Oltre, e al di sopra, delle forme di autodisciplina tendenti a dare a chi le pratichi la capacità di comportarsi correttamente in questa o in quella circostanza, esistono le forme di auto disciplina che danno la “saggezza” […]

Nella lingua giapponese esistono moltissime parole per designare lo stato mentale che si ritiene possa venir raggiunto da chi è “esperto” in queste forme di autodisciplina […] Tutti questi vocaboli hanno lo stesso significato generale, e quindi mi limiterò qui ad adoperare la parola muga, che è il termine in uso presso coloro che praticano il Buddismo Zen, un culto molto diffuso specialmente fra i ceti più elevati della popolazione.

無我

mu   ga

Per descrivere lo stato di “conoscenza” indicato dal termine muga si dice che esso è caratteristico di quelle esperienze, sia mondane che religiose, durante le quali “non vi è la minima frattura, non vi è lo spessore di un capello” fra la volontà di un individuo e la sua azione. Potrebbe dirsi che una scarica elettrica passa direttamente dal polo positivo al polo negativo, mentre per chi non ha raggiunto la “conoscenza” esiste una sorta di schermo isolante che si frappone tra la volontà e l’azione. I Giapponesi chiamano questo schermo l’“io che osserva”, l’“io che interferisce” e solo quando esso è stato rimosso, mediante un allenamento condotto secondo speciali tecniche, l’individuo, divenuto “esperto”, potrà perdere quel senso di consapevolezza che normalmente accompagna le sue azioni: allora il circuito sarà libero, l’azione si attuerà senza sforzo, dirigendosi “univocamente e infallibilmente” a realizzare il suo scopo, e risulterà un’espressione fedele e completa dell’immagine che colui che agisce si era mentalmente prefigurata […]

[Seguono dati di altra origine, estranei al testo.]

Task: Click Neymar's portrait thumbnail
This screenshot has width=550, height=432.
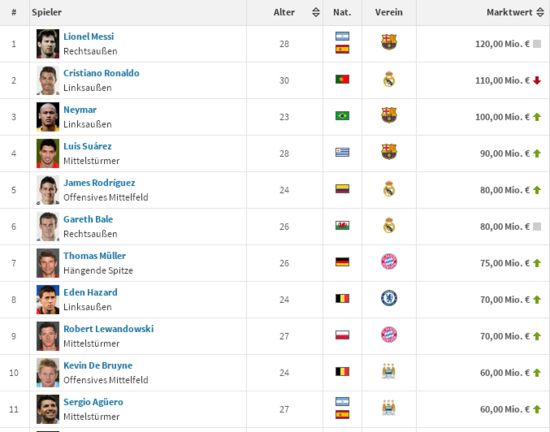Action: coord(48,117)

Suzuki, una grande autorità in materia di Buddismo Zen, ci descrive la situazione del muga  come “un’estasi in cui è assente la consapevolezza che normalmente accompagna l’azione”, come la possibilità di agire “senza sforzo”. L’“io che osserva” è stato eliminato, l’uomo “perde se stesso”, cessa cioè di essere uno spettatore delle proprie azioni. Secondo Suzuki: “Con il sorgere della coscienza la volontà è scissa in due: […] l’attore e l’osservatore. Il conflitto è inevitabile perché l'(io)-attore vuole sentirsi libero dalle limitazioni dell’“io che osserva”. Nello stato di “illuminazione” il discepolo scopre che l’“io che osserva” non esiste, che non esiste “alcuna entità spirituale intesa come un che d’ignoto o di inconoscibile”. Non resta nulla all’infuori della mèta e dell’atto che la realizza […]

Per liberarsi, per raggiungere l’estasi dello spirito, il Giapponese elimina questo io vulnerabile (l’“io che osserva”) e cessa di sentire “la consapevolezza delle proprie azioni”. A questo punto egli si sente spiritualmente addestrato, allo stesso modo in cui si sente addestrato colui che, volendo imparare a tirare di scherma, riesce a star ritto su una colonna alta quattro piedi senza più avere paura di cadere. Analogamente anche il pittore, il poeta, l’oratore pubblico e il guerriero ricorrono a questo addestramento per divenire muga. Essi non raggiungono l’Infinito, ma acquistano una limpida, imperturbata percezione della bellezza finita, o, se si vuole, di una coincidenza fra mezzi e fini che permette loro di dosare perfettamente la quantità di energia, “né troppa né troppo poca”, necessaria al raggiungimento delle loro finalità.